[THINGS TO DO]
a - List every quantity that the weapon purchase problem names with a mathematical symbol, and give what each one stands for.
b - Pick up the weapon purchase problem right after its last line and write the next part.

[TEXT SEGMENT]
######

Weapon Purchase Optimization

You are given a shop that sells n weapons. The i^th weapon has a strength of \(p_i\) and a cost of \(c_i\).

You are also given two integers \(P\) and \(Q\). Your task is to determine whether there exists a subset of weapons such that the total strength is at least \(P\) (i.e. \(\sum p_i \ge P\)) and the total cost does not exceed \(Q\) (i.e. \(\sum c_i \le Q\)). If such a subset exists, output the minimum total cost required to achieve a total strength of at least \(P\); otherwise, output \(-1\).

Note: Each weapon can be purchased at most once.

inputFormat

The input begins with a single line containing three integers \(n\), \(P\), and \(Q\) where \(n\) is the number of weapons. This is followed by \(n\) lines, each containing two integers \(p_i\) and \(c_i\) representing the strength and cost of the \(i^th\) weapon respectively.

######

[EXCERPTED DATA]

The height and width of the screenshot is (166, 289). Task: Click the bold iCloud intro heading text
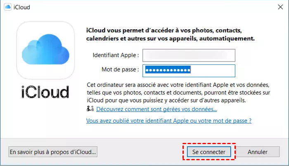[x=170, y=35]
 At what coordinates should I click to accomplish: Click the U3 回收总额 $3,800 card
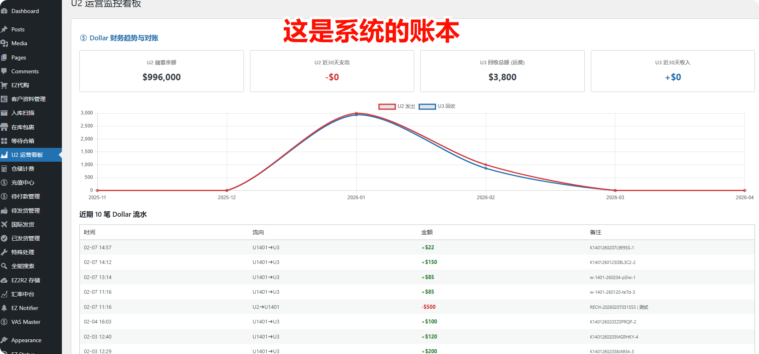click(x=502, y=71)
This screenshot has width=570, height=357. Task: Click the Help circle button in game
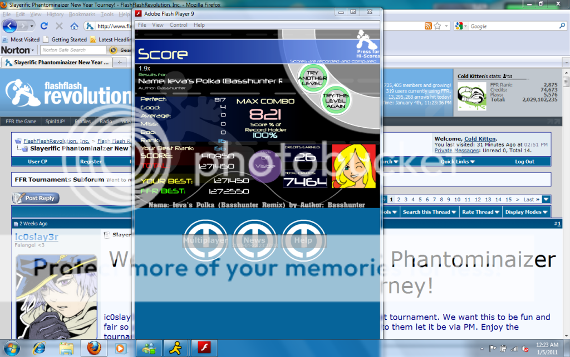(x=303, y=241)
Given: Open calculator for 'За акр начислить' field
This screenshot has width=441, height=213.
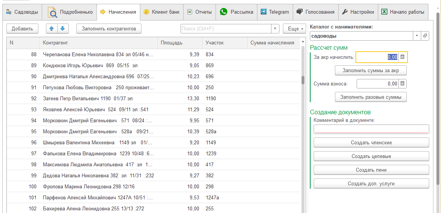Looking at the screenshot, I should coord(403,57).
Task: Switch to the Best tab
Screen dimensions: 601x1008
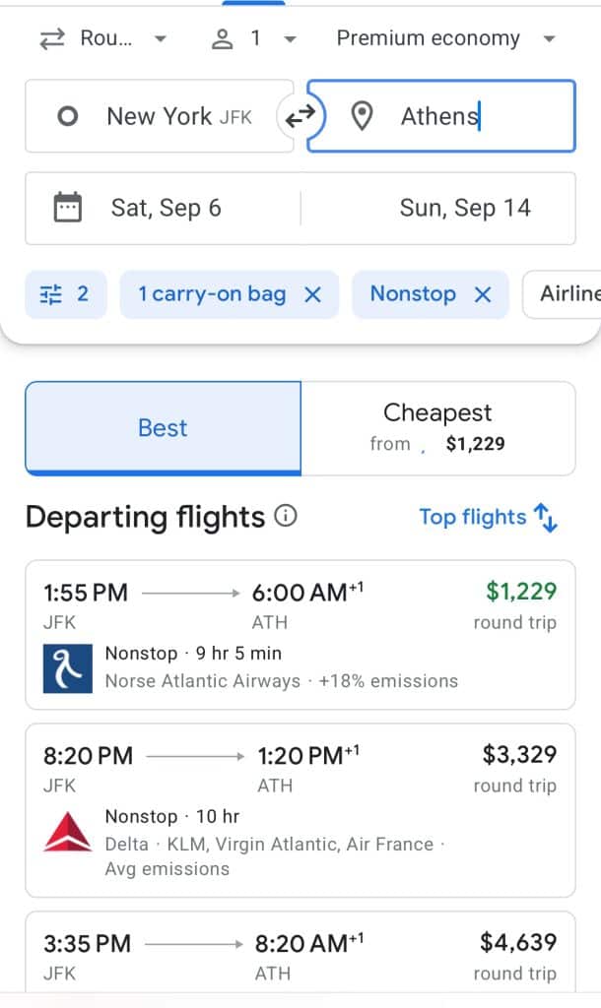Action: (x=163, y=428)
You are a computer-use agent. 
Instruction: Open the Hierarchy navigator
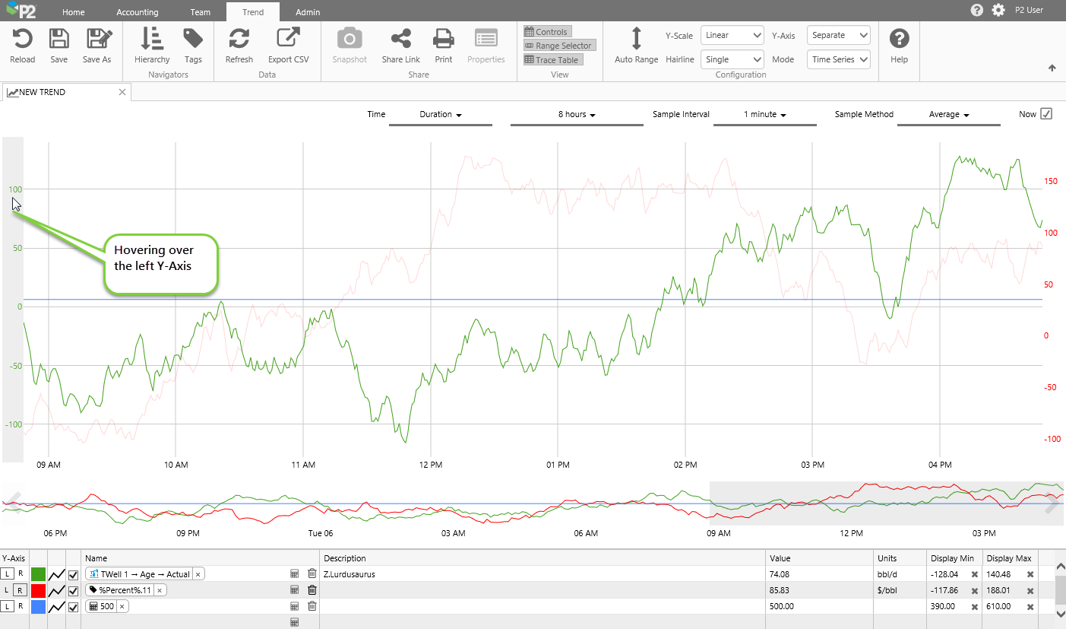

######

[THE RESULTS]
a -
- \(n\): the number of weapons the shop sells
- \(p_i\): the strength of the i-th weapon
- \(c_i\): the cost of the i-th weapon
- \(P\): the total strength the chosen weapons must reach or exceed
- \(Q\): the limit that the total cost must not exceed

b -
Constraints: The constraints are such that a solution using dynamic programming with a cost dimension up to \(Q\) is feasible.

outputFormat

Output a single integer representing the minimum total cost required to achieve a total strength of at least \(P\) while keeping the total cost within \(Q\). If no such subset exists, output \(-1\).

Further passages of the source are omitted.